/---
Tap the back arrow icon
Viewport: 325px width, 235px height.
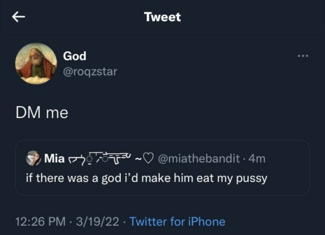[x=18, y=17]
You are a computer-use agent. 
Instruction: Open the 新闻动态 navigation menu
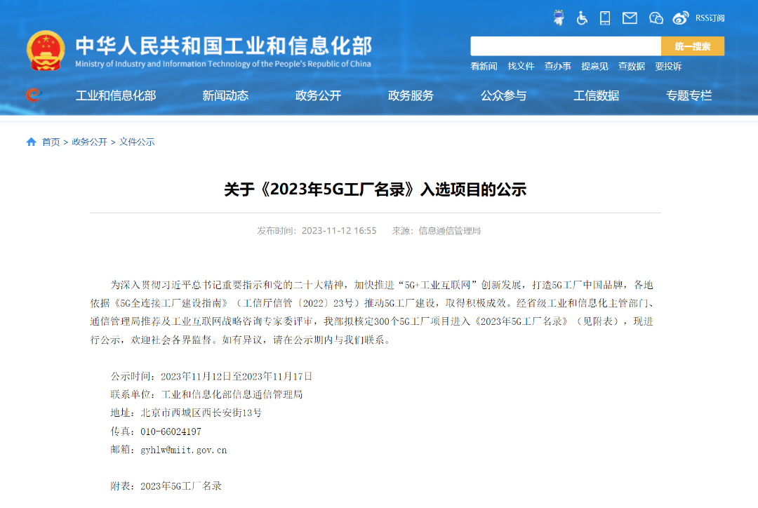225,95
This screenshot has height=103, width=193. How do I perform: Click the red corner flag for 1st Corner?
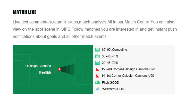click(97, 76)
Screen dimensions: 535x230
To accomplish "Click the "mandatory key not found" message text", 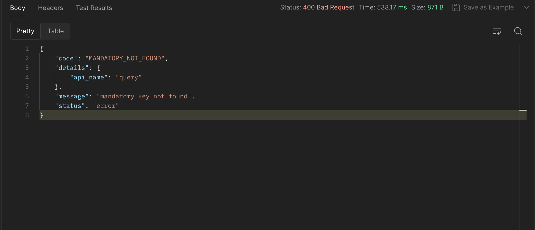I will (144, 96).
\---
Objectif:
Trouvez chaque ligne des entrées ci-dessus qui contient le mot "width", puis recopiez ces lignes.

Bonne réponse:
Viewport: 325px width, 235px height.
This screenshot has height=103, width=193. How do I perform: Click the red corner flag for 1st Corner?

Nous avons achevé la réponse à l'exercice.